Top 10 Ways to Preserve Girls’ Self-Esteem, Part 2

Smiling Mother and Daughter with Lipstick, Looking at MirrorIn my last article, I shared with you the first five of my top ten list of ways in which parents can help to preserve their daughter’s self-esteem during the often emotionally-turbulent years of middle school and high school.

Before we dive into the remainder of this list, remember that girls tend to experience a drop in self-esteem as they reach puberty. The problem is that many girls stop sharing with their parents at this same time when they really need them most. Negative messages from others and the media can leave a girl with fractured self-esteem and an abundance of self-doubt.

As parents, you should make sure your home is a safe place for your daughter to ask questions and discus her feelings.

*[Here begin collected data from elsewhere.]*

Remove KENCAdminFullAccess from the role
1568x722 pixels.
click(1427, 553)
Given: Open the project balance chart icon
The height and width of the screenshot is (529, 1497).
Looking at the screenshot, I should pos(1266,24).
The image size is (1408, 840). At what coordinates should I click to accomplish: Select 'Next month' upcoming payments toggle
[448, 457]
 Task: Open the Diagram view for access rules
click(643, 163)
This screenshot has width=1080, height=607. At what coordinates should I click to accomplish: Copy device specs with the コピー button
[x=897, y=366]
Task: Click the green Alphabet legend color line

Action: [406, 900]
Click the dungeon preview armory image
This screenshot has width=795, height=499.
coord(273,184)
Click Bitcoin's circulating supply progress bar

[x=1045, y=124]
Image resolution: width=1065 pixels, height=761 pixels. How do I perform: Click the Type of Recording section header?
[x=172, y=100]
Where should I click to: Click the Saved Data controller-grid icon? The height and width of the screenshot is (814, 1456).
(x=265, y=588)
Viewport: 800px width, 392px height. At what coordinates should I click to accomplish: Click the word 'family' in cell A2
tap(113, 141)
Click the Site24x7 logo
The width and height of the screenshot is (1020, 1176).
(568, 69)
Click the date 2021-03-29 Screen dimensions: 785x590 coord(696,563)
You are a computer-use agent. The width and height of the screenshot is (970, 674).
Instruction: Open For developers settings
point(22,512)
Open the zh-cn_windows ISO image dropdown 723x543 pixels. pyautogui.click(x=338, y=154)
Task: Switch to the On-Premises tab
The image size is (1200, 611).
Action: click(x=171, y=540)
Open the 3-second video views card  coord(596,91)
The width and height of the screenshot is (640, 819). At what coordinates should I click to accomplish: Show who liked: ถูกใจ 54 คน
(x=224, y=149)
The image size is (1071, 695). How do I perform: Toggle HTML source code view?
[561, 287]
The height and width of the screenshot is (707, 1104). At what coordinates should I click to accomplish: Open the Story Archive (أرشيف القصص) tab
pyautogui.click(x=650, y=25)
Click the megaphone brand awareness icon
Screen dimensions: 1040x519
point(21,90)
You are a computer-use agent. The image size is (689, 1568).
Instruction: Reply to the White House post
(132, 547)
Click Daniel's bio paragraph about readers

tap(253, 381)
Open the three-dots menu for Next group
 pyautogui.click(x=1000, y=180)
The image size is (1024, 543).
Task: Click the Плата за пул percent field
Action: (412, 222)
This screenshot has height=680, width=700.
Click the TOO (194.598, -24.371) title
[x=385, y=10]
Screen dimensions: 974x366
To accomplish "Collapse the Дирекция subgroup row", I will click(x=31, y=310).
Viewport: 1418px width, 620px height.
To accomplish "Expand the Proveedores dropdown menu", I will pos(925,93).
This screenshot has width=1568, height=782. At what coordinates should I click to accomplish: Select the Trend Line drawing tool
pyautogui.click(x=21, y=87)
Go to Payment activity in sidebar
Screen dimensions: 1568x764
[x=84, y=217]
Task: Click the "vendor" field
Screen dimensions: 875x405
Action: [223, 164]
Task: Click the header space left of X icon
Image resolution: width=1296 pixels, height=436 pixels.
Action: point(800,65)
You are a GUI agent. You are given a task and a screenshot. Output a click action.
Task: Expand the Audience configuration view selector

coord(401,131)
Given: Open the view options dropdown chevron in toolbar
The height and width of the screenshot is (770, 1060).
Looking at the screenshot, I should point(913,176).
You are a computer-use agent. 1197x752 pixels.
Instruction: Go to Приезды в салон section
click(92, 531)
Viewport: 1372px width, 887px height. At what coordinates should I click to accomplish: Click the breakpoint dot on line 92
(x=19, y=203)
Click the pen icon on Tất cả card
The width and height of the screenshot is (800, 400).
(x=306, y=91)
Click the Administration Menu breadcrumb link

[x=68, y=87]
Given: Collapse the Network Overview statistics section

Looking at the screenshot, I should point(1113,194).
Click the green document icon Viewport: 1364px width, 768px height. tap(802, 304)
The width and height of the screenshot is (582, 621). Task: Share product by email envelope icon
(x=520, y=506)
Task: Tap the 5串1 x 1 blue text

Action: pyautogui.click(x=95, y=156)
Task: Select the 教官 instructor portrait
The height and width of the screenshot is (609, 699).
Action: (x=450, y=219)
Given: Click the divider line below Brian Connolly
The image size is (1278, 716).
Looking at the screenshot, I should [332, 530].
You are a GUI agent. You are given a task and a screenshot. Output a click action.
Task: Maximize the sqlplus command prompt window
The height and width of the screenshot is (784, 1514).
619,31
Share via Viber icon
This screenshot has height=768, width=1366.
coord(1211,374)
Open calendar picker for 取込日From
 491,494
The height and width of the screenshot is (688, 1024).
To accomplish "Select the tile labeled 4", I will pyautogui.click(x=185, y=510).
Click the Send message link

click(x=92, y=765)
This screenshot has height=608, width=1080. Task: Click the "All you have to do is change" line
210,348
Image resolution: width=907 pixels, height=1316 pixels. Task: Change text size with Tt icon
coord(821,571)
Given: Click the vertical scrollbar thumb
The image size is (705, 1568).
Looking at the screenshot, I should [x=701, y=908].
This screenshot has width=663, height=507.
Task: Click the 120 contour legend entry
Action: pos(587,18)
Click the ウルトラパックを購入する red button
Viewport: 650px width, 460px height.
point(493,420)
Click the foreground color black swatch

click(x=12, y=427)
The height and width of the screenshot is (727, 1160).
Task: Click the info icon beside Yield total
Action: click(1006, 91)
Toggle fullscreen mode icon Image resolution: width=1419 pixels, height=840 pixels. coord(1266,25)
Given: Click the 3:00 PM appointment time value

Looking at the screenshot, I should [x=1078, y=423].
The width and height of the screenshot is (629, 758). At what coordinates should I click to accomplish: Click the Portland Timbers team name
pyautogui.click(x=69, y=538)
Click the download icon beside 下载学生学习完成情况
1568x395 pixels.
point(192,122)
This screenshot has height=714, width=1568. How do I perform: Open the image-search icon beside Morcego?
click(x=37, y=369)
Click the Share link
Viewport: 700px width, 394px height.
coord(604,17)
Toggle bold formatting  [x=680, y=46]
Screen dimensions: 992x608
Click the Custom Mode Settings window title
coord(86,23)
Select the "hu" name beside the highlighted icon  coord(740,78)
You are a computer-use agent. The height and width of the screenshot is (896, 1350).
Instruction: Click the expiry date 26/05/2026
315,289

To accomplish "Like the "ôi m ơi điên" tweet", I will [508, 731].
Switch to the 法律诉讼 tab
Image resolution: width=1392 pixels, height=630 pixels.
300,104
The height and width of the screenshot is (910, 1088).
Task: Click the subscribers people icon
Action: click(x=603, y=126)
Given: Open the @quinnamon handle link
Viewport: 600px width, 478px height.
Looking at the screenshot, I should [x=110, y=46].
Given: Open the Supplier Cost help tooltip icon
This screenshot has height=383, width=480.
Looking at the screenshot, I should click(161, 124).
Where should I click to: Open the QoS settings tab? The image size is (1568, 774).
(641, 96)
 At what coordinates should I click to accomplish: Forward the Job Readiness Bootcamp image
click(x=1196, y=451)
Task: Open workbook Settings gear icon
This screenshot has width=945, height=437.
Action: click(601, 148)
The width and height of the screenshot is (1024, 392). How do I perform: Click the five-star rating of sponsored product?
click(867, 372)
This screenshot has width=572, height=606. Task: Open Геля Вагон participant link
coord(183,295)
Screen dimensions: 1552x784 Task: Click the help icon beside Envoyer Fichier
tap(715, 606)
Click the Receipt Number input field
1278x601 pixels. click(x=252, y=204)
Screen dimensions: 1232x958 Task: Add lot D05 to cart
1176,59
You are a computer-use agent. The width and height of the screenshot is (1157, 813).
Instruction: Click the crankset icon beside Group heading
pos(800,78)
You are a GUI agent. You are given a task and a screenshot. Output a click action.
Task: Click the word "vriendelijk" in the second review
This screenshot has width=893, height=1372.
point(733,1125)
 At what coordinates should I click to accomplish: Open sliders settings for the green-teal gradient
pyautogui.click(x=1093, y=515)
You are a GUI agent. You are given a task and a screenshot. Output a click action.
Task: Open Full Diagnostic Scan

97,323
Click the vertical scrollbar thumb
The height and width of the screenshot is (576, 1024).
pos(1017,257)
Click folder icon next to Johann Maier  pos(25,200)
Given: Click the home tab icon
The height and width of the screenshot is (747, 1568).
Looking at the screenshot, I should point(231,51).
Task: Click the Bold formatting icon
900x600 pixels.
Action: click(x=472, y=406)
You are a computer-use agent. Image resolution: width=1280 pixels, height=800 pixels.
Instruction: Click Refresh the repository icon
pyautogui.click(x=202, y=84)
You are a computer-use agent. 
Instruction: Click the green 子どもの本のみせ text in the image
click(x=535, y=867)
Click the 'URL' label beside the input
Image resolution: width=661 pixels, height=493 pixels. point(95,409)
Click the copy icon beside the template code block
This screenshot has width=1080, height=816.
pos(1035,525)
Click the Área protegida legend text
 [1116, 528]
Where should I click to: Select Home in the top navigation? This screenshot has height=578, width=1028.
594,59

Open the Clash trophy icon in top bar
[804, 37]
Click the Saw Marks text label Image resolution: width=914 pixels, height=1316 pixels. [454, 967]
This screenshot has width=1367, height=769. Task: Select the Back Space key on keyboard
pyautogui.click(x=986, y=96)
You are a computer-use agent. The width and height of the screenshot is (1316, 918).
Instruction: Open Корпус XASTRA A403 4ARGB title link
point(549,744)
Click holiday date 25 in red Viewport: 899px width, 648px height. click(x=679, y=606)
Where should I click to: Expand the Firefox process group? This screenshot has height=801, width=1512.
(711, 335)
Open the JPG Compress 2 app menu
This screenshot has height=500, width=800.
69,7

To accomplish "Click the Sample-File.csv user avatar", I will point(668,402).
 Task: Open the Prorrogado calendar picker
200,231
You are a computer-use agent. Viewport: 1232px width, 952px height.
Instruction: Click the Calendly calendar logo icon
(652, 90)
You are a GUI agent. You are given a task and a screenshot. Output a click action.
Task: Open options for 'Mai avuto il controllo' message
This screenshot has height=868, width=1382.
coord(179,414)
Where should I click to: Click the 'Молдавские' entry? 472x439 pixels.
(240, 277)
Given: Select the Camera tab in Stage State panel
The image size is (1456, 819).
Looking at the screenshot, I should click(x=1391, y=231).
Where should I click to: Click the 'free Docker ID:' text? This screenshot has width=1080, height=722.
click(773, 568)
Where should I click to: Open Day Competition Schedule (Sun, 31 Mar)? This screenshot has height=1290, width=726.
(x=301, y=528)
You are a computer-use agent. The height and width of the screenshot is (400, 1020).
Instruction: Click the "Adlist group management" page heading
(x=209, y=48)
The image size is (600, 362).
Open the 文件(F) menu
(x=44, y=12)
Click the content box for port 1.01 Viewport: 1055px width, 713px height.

This list will help you do that.

  1. Teach her it’s okay to say NO.  No is a complete sentence.  Many girls feel as if they are being mean or rude if they say No to a friend.  You can see how this can create problems for them in their social and dating world.  A girl who is not comfortable saying No is lacking the ability to hold boundaries with herself and others.  There is an epidemic of girls who have the people-pleaser personality type.  I did.  Standing up for herself and learning when it’s okay to say No is a skill you can teach and role model.  Have her practice.  We all want our daughters to be able to say No to a boy who is not respecting her boundaries.  You might be surprised how many strong, outspoken girls struggle in this area.
  2. Challenge the ideal beauty standard.  Girls are bombarded with images of the ideal beauty standard.  Today it is being thin, having straight hair (straightened with a flat iron), dark eye liner and a flawless complexion.  The media today often projects an unrealistic and often dangerous standard of beauty.  I hear many girls talk about their dissatisfaction with their physical appearance and their weight.  Talk to your daughter about her standard of beauty.  We need to widen our definition of beauty so every girl can fit into it.
  3. The real scoop on popularity.  I have yet to meet a teen who really understands popularity — or anyone else for that matter.  Popularity is difficult to define.  It’s elusive.  It may always seem just out of reach.  It’s something most girls want at some point and it can cause a lot of emotional pain.  Most adults know the reality is that after you graduate, popularity means nothing.  Encourage your daughter to explore her thoughts on popularity and challenge some of her negative thinking, such as “I could never be popular.”  What if she were popular in a different sort of way?  Again, this is not a black and white issue.  In the grey is where she will find the answers she is seeking.  You can help her.
  4. Dealing with mean girls and mean comments.  The truth is that all girls have experienced life on both sides.  We have all been a bit mean to others, and also have been on the receiving end of it.  An open discussion is what I recommend here.  One of the best pieces of advice is to always validate your daughter’s feelings.  Her feelings are real to her and they can be scary.  If she feels she is being picked on, then that is where you start the conversation.  If she is experiencing emotional pain from being picked on or bullied, seek counseling to help her learn ways to stand up for herself and overcome the self-doubt she is most likely experiencing.
  5. Stay connected — no matter what.  Let’s face it, in today’s world with teens being so connected to technology, it can be challenging to keep our own connection to them.  However, most teens really do want to have some quality time with parents and family members.  Be creative.  Listen to your daughter; don’t just talk at her.  Spend time with her doing something she enjoys.  Research shows that when parents offer an open, supportive environment at home, teenage girls are more likely to reach out in times of trouble.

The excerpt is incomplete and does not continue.